PAGINA:

>>

Le notizie si susseguono. Corrono come i cingoli della modernità lasciando dietro sé scie di devastazione, manganelli sui corpi, odore acre dei lacrimogeni. Si macinano paure incongrue in un futuro desertificato. È la modernità che si espande, che ara il suo terreno smantellando i sogni e le speranze. Non contano gli Stati e i loro popoli, si produce debito fabbricando schiavitù.
C’era un tempo in cui l’unione del continente era auspicio condiviso. Occorse una catastrofe per dargli alito, un continente pacificato nel quale gli stati non si scagliavano più l’uno sull’altro. Quel sogno l’abbiamo visto crescere lentamente, l’Europa, quella stessa che oggi sta osservando la sua fine.
La recente instabilità finanziaria è sotto gli occhi di tutti, crisi del debito e un bailout dopo l’altro hanno reso manifesta la fragilità della zona euro. Purtroppo non si tratta di tintinnii ma di squilibri strutturali risiedenti nell’impianto liberista del Trattato di Maastricht, in quella pretesa, che non è molto di più di un vero e proprio articolo di fede, di affidare ai soli meccanismi di mercato i riequilibri tra le varie aree dell’Unione e di una politica economica restrittiva e deflazionista.

<<

OBIETTIVO 1: Trascrivi fedelmente il passo del testo da "Le notizie si" a "la sua fine.".
Il testo e le righe hanno origini diverse.

Dati sugli elementi e sulla posizione del testo:
>>

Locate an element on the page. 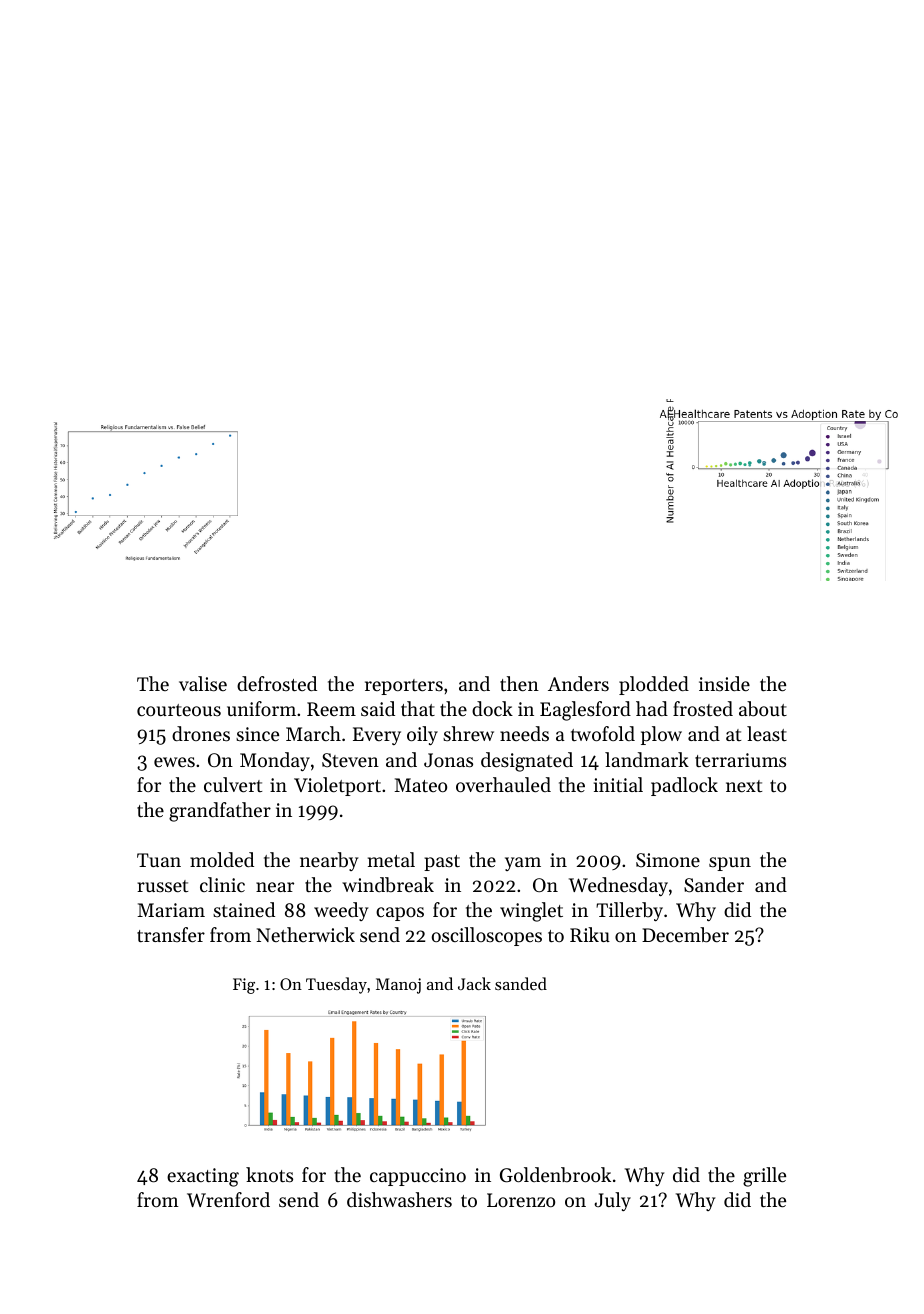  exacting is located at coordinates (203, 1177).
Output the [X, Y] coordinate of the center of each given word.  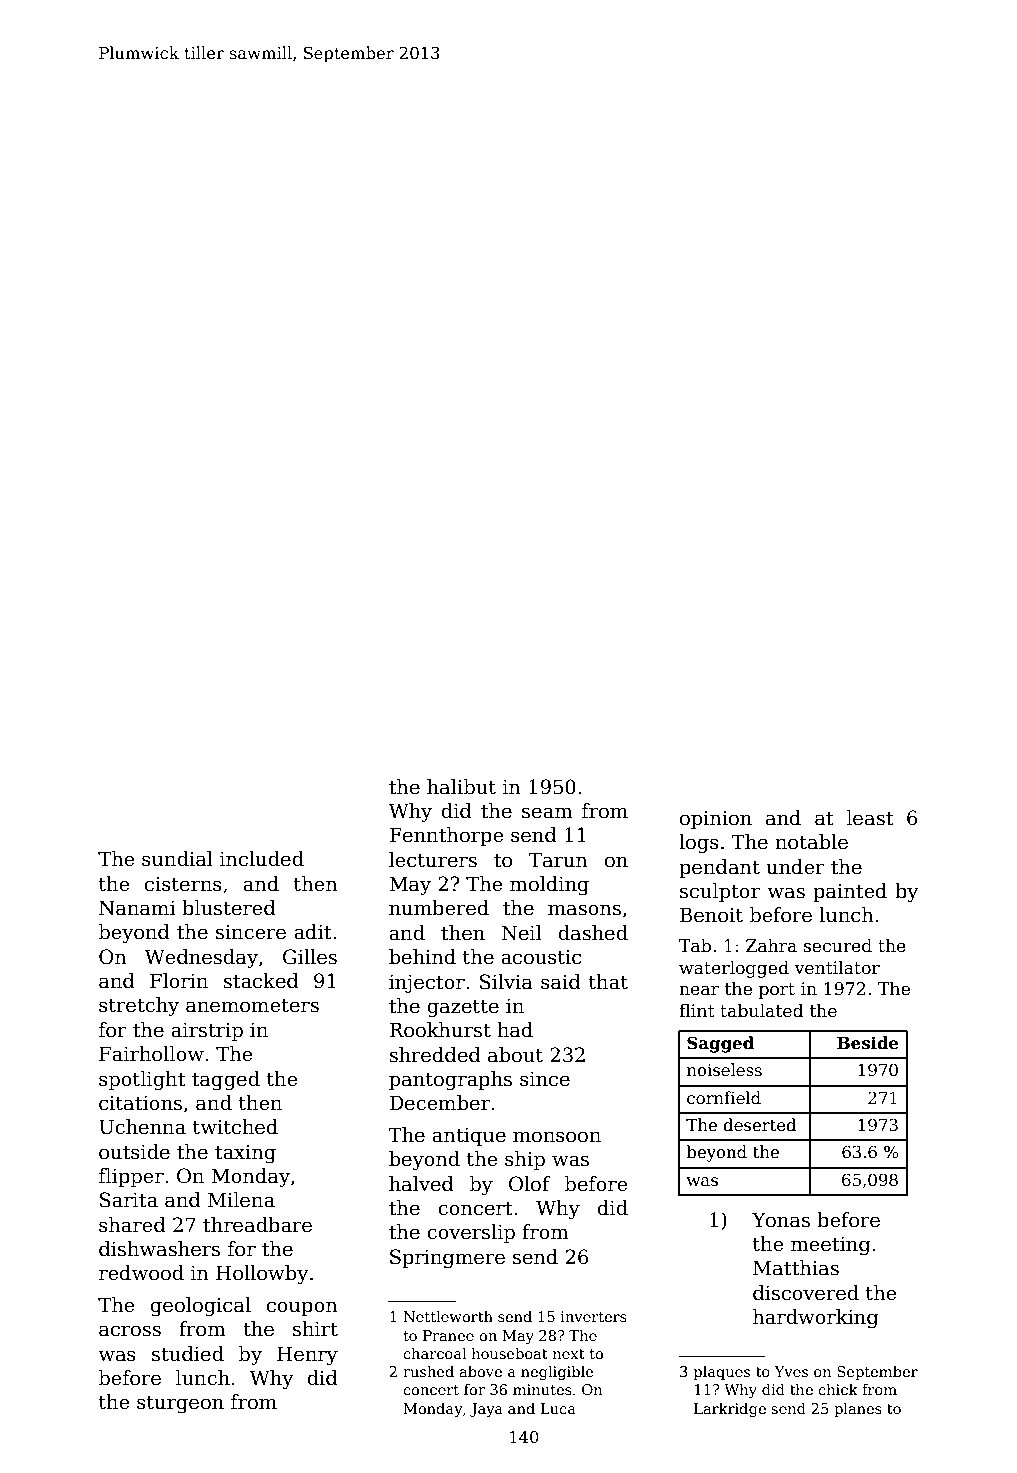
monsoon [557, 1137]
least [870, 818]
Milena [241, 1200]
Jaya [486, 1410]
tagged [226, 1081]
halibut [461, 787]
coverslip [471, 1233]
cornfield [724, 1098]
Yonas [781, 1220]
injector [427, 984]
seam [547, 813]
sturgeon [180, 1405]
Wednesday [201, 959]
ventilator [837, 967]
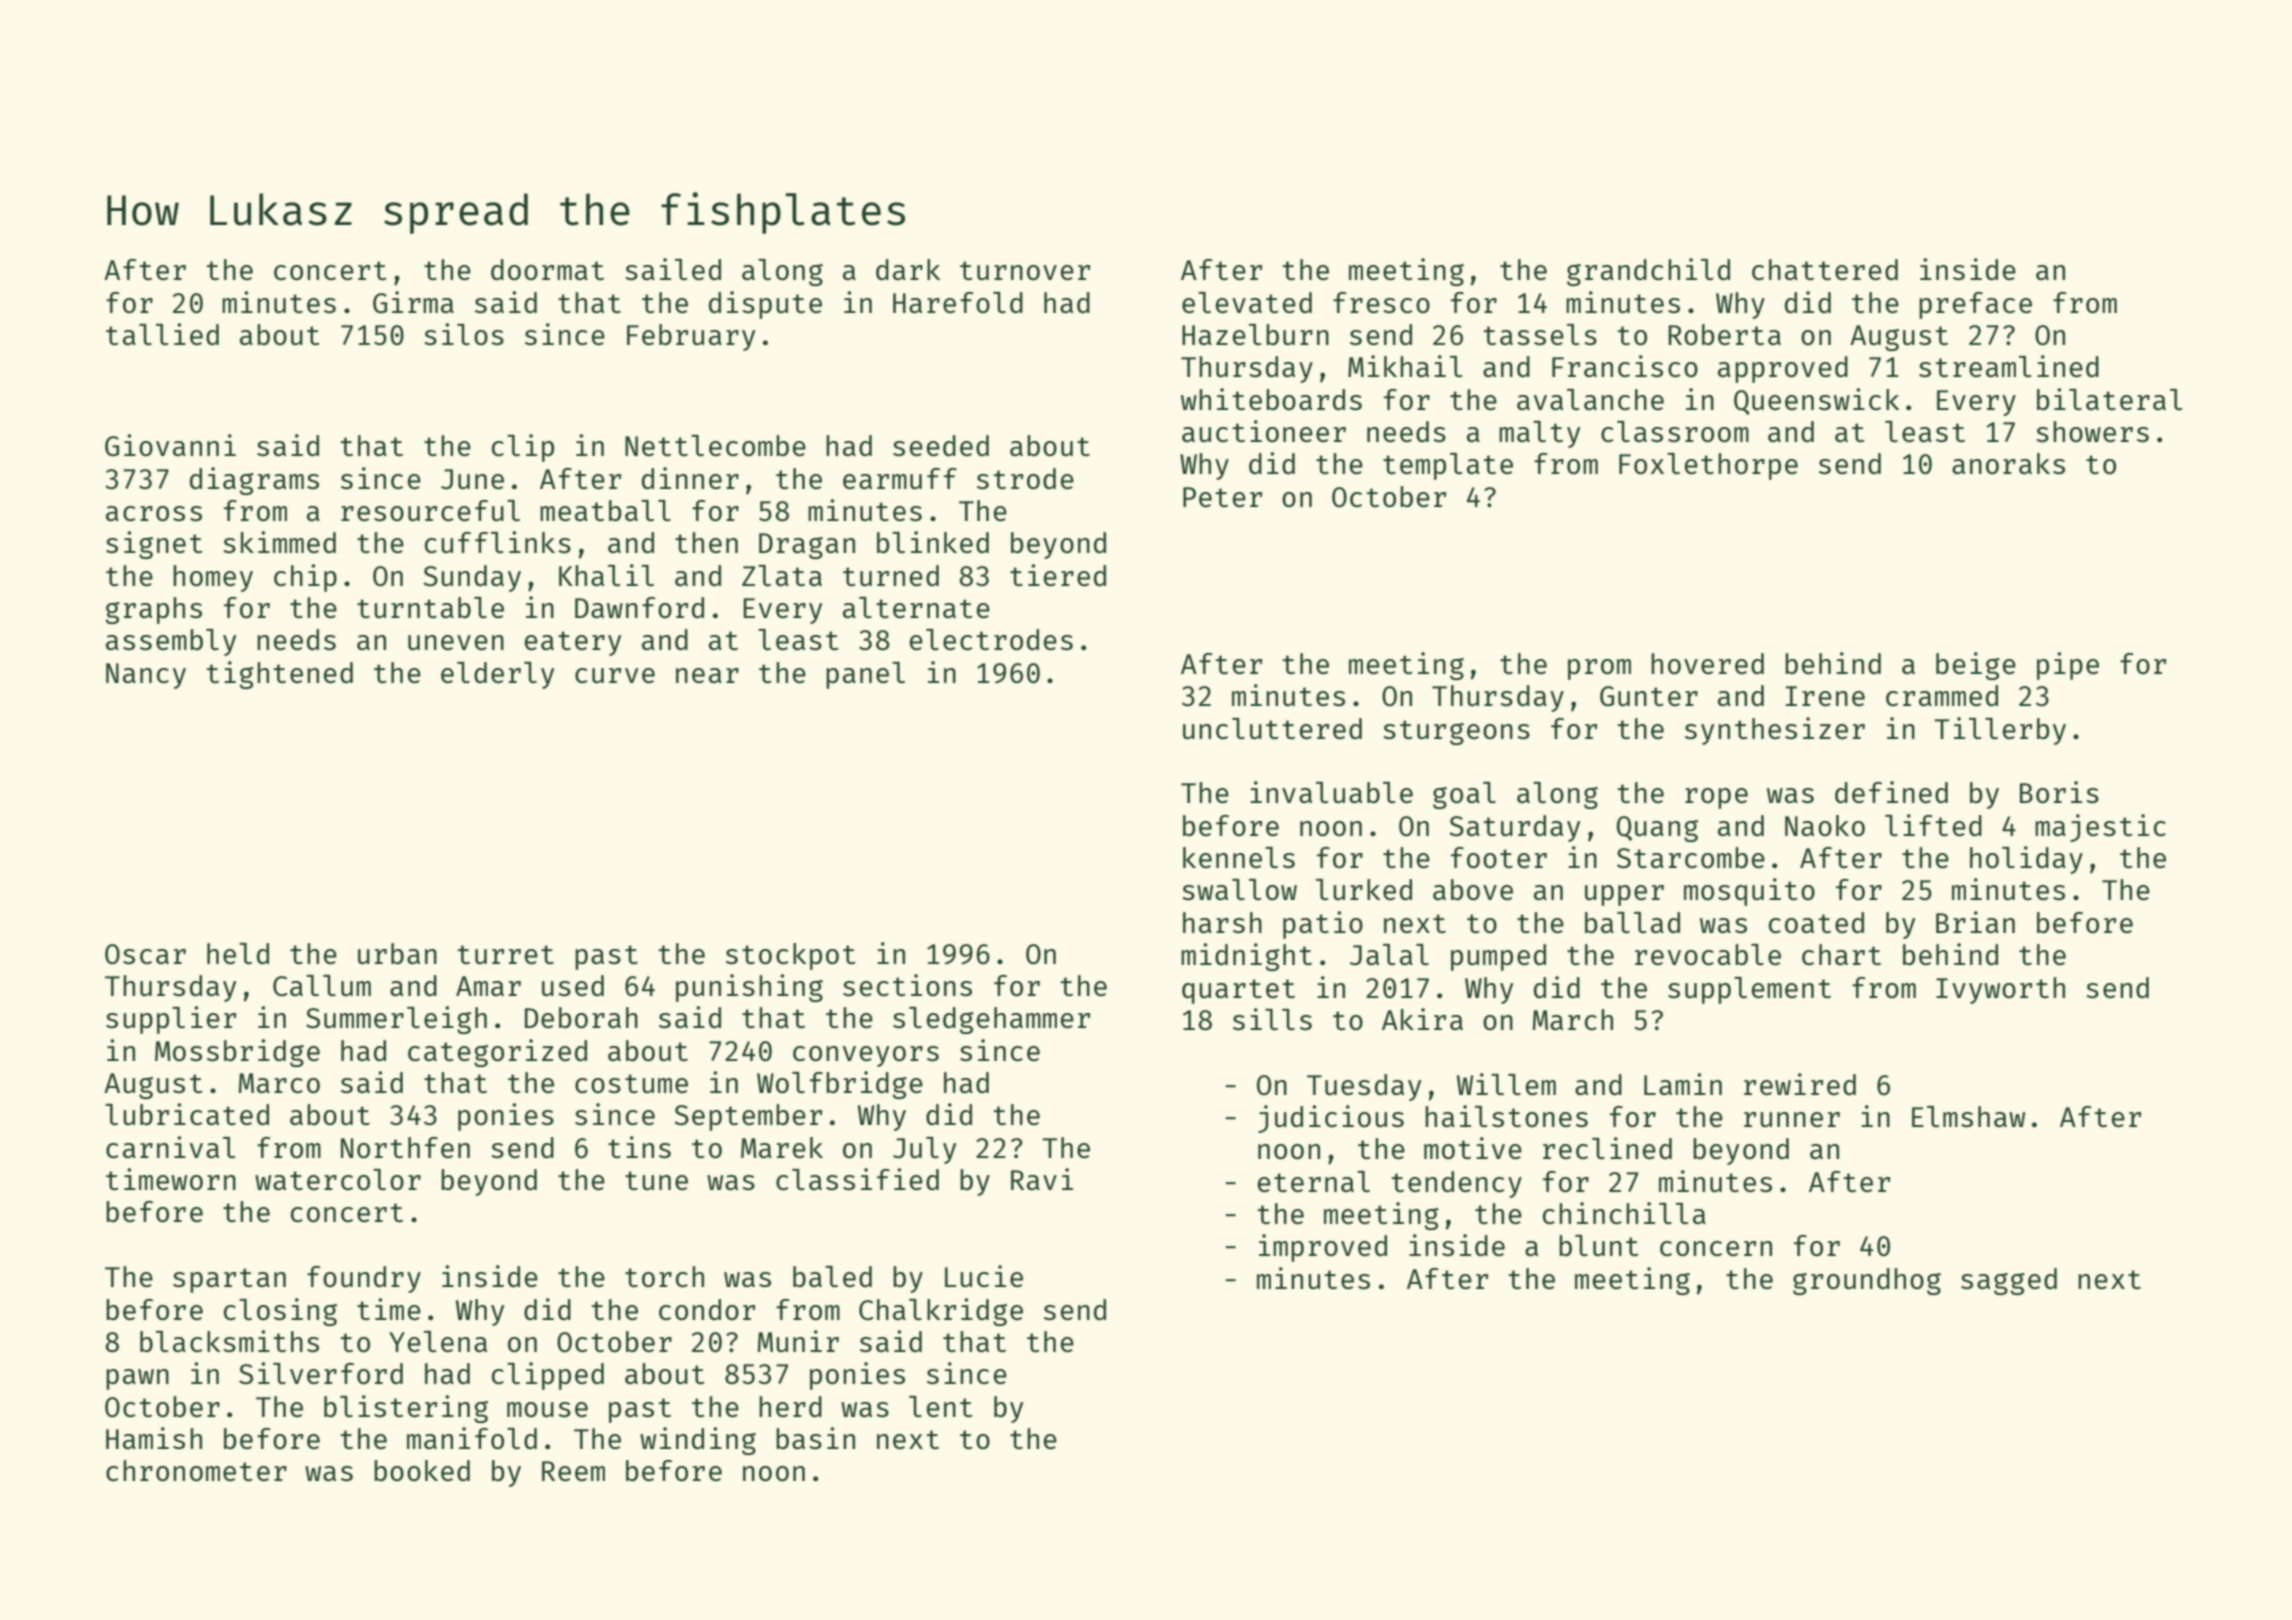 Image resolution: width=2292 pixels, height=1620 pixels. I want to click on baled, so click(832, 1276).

<<

OBIETTIVO 2: Restituisci senza alcuna modifica le righe che vanno da quella con "Milena [241, 1200]" fino all'ultima, estremi compresi. Lascia fuori le immagini.

SOLUZIONE SCRITTA 1:
Le notizie si susseguono. Corrono come i cingoli della modernità lasciando dietro sé scie di devastazione, manganelli sui corpi, odore acre dei lacrimogeni. Si macinano paure incongrue in un futuro desertificato. È la modernità che si espande, che ara il suo terreno smantellando i sogni e le speranze. Non contano gli Stati e i loro popoli, si produce debito fabbricando schiavitù.
C’era un tempo in cui l’unione del continente era auspicio condiviso. Occorse una catastrofe per dargli alito, un continente pacificato nel quale gli stati non si scagliavano più l’uno sull’altro. Quel sogno l’abbiamo visto crescere lentamente, l’Europa, quella stessa che oggi sta osservando la sua fine.

SOLUZIONE SCRITTA 2:
Milena [241, 1200]
Jaya [486, 1410]
tagged [226, 1081]
halibut [461, 787]
coverslip [471, 1233]
cornfield [724, 1098]
Yonas [781, 1220]
injector [427, 984]
seam [547, 813]
sturgeon [180, 1405]
Wednesday [201, 959]
ventilator [837, 967]
 Image resolution: width=2292 pixels, height=1620 pixels. I want to click on baled, so click(832, 1276).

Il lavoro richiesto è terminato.